[whatwg] Web Storage: apparent contradiction in spec

Aryeh Gregor Simetrical+w3c at gmail.com
Wed Aug 26 18:29:03 PDT 2009

On Wed, Aug 26, 2009 at 8:58 PM, Peter Kasting<pkasting at google.com> wrote:
> I think having authors choose between permanent and purgeable storage types
> adds complexity to the implementation and usage that is not desirable from
> either an authoring or a UX perspective.
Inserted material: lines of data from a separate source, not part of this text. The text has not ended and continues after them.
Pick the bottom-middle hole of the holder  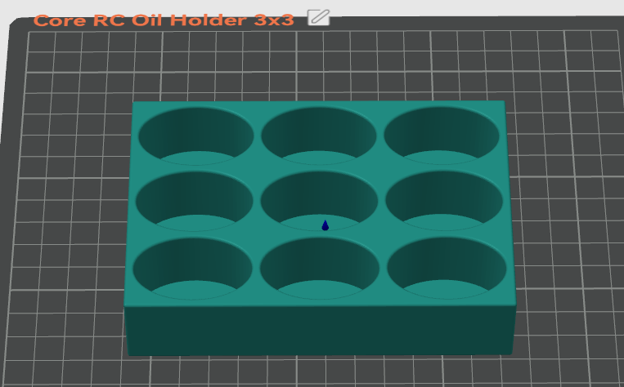(x=320, y=267)
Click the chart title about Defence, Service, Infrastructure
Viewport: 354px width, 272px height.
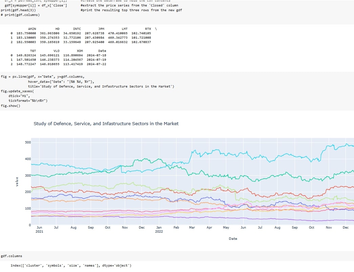[x=106, y=124]
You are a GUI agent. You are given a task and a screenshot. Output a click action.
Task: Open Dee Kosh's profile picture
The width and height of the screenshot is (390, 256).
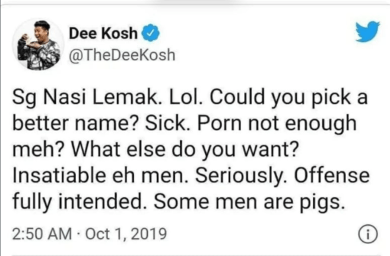click(x=39, y=44)
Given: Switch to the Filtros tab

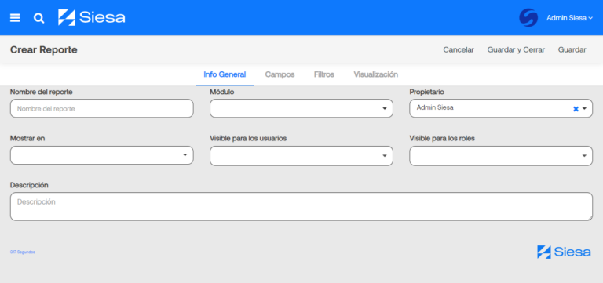Looking at the screenshot, I should tap(323, 74).
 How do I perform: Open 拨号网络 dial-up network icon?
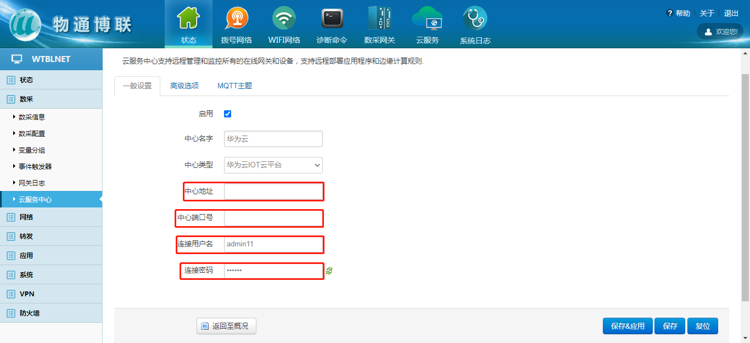tap(236, 19)
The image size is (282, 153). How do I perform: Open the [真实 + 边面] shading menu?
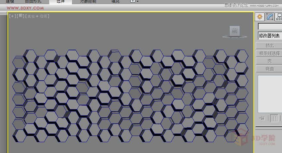click(37, 16)
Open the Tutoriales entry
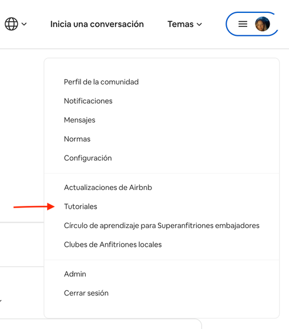The height and width of the screenshot is (329, 289). (80, 206)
This complexity already exists for real apps, and developers seem fine
with it.  If you want persistent storage, you write to ~ or
C:\Documents and Settings\ or such; if you want temporary storage, you
write to /tmp or C:\temp\ or such.  The distinction is useful to both
users and developers, not burdensome.

If authors can't say "this can be thrown out if I haven't used it for
a while", poorly-written apps will ignore the issue and store data
forever.  If they're storing small amounts of data, they probably
won't run into any limits in testing, so they might not bother with
handling out-of-space errors properly.  So then eventually the garbage
will accumulate until they run out of room and die, or bother the user

A properly-written app, on the other hand, will be burdened with
managing its own temporary storage.  Authors will have to manually
keep track of which of their resources are temporary and figure out
when to remove them.  Authors can't do this as well as the browser
can.  Authors don't know how much disk space is free, or how much
space other apps are using, and they're in no position to decide how
much disk space *should* be free.  They might use too much disk space,
or slow down their app by caching less for fear of using too much disk
space.  The browser should manage cache purging for the same reason
the OS manages the page cache instead of applications.